------ Records provided

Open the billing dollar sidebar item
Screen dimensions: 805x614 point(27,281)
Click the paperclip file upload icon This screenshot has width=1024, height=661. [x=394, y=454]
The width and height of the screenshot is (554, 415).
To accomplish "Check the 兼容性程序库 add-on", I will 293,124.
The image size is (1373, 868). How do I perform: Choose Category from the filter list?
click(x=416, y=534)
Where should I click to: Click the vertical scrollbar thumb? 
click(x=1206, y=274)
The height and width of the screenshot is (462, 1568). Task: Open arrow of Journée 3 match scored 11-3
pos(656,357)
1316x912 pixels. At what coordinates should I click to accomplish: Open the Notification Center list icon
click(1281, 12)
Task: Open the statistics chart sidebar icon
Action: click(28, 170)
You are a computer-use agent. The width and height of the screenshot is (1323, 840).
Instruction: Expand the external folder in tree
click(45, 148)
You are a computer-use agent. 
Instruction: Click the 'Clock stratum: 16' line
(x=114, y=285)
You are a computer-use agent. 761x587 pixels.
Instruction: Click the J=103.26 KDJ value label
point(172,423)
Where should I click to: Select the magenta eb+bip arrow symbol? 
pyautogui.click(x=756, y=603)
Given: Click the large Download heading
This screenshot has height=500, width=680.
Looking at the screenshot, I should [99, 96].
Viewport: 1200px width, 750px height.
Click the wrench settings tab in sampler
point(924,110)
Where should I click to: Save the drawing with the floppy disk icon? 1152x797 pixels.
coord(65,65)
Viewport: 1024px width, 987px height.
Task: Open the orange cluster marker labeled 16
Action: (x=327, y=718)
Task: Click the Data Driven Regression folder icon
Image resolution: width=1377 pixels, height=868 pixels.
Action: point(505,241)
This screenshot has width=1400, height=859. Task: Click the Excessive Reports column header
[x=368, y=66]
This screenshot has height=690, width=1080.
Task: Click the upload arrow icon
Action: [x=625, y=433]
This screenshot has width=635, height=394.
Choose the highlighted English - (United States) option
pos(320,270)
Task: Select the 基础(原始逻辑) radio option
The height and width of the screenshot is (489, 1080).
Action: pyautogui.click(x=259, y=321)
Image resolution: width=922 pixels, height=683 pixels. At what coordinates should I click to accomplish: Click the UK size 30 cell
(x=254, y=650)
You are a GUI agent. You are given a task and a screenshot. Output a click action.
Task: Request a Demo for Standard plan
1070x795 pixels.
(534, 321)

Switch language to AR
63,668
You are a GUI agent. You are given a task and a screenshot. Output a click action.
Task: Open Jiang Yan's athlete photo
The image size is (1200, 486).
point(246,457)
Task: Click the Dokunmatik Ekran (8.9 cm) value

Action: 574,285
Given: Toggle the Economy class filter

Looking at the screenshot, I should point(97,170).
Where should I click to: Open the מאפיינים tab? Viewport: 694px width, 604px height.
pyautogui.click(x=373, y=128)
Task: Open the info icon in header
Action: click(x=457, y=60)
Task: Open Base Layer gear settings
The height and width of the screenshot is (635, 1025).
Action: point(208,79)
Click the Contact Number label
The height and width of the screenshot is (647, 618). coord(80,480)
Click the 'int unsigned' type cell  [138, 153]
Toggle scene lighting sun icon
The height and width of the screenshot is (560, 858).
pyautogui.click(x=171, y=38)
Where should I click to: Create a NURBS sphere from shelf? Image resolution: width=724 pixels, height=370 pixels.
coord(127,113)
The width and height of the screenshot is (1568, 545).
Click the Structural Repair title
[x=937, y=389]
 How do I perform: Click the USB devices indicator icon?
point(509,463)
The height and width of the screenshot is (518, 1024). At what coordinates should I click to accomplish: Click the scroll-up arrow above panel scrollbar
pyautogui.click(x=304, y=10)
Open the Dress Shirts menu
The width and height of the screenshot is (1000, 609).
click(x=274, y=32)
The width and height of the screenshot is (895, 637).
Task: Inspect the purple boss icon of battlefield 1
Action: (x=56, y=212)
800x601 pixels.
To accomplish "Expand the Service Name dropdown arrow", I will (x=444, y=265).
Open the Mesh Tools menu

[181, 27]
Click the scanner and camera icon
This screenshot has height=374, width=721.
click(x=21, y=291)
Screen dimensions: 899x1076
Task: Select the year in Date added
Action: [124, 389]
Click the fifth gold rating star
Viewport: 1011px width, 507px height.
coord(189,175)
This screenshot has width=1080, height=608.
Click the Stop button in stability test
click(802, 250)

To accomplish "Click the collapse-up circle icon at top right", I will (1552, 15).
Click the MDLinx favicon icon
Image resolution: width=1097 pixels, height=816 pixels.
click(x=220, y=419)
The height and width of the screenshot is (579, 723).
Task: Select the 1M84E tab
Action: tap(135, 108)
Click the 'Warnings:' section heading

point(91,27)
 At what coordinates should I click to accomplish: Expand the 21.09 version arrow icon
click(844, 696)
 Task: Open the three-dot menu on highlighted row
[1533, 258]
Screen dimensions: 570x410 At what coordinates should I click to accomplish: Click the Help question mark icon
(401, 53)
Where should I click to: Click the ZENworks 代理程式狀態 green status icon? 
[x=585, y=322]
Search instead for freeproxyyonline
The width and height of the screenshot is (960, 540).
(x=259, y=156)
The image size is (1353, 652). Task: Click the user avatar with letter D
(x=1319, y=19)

------------

Exercise:
Taking the entries above, print exactly the lines starting at the line with "Task: Open Base Layer gear settings" and ending at the line with "The width and height of the screenshot is (1568, 545).", both included.

Response to the exercise:
Task: Open Base Layer gear settings
The height and width of the screenshot is (635, 1025).
Action: point(208,79)
Click the Contact Number label
The height and width of the screenshot is (647, 618). coord(80,480)
Click the 'int unsigned' type cell  [138, 153]
Toggle scene lighting sun icon
The height and width of the screenshot is (560, 858).
pyautogui.click(x=171, y=38)
Where should I click to: Create a NURBS sphere from shelf? Image resolution: width=724 pixels, height=370 pixels.
coord(127,113)
The width and height of the screenshot is (1568, 545).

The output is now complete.